Zaman geçtikçe hayatına ‘para’ denen illet girmeye başlıyor. Onunla daha güzel hayat elde edeceğini zannediyor.
Gittikçe kalbindeki sevgiyi yitiriyor. Saf, gerçek sevginin yerini; ruhsuz bir para tutkusu alıyor.
İnsanlıktan çıkıp, maddesel bir yaratığa dönüşüyor.
Bilmiyor ki; gerçek huzur ve mutluluk sevgidedir.
Bilmiyor ki; sevgiden uzaklaşıp, paraya koştukça mutluluk ve huzurdan uzaklaşıyor.

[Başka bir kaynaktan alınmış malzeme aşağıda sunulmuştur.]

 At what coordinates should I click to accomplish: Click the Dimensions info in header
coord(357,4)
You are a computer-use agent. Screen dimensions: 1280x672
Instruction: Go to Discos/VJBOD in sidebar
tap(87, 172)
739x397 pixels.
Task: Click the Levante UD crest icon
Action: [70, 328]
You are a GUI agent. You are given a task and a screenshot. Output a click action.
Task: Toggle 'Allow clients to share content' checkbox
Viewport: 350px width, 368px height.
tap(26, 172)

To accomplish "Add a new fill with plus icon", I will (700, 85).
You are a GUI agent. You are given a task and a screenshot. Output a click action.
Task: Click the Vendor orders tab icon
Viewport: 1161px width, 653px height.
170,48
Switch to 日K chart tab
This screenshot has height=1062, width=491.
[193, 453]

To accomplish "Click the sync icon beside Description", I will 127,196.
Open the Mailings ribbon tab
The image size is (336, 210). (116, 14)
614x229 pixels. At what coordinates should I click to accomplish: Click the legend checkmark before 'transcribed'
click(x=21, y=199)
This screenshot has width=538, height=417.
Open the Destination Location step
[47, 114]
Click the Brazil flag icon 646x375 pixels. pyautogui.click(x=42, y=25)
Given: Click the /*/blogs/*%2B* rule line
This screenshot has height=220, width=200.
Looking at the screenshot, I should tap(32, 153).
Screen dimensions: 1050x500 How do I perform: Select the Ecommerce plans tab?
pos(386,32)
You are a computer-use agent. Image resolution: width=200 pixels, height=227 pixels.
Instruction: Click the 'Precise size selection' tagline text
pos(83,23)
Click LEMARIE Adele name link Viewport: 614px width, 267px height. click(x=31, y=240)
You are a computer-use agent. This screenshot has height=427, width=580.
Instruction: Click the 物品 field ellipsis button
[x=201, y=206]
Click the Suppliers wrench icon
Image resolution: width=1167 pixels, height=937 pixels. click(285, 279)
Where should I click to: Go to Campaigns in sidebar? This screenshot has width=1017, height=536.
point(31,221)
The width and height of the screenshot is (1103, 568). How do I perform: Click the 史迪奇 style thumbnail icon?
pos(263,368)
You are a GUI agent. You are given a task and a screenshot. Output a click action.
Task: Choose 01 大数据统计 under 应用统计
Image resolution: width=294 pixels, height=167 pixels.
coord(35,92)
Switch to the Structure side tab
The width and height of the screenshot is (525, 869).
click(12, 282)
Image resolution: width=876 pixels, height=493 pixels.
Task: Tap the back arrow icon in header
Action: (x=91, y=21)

Şimdi bana kim ne kadar para verirse versin; ben sevdiğim adamı geri getiremedikten sonra mutlu olamam ki. Can’ım yoksa ben ne yapayım parayı pulu? Kaç para geri getirir giden bir Can’ı?
Sevginin parayla karşılığı olur mu? Kaç paraya satın alınır sevgiler?
Ünlülerin paralarına koşanların yüreğinde gerçekten sevgi olabileceğine hangimiz inanıyoruz ki?
Paranın olduğu yerde sevgi olmaz. Sevgi dolu kalbi olanın da cebi boştur. Çünkü o paylaşmayı seven, sevindiren, sevgi verebilendir. Sevgi alabilmek için elindekileri paylaşır. Sevende para olmaz, parası olanda da sevgi bulunmaz.
Siz hangisinin olduğu dünyayı istiyorsunuz?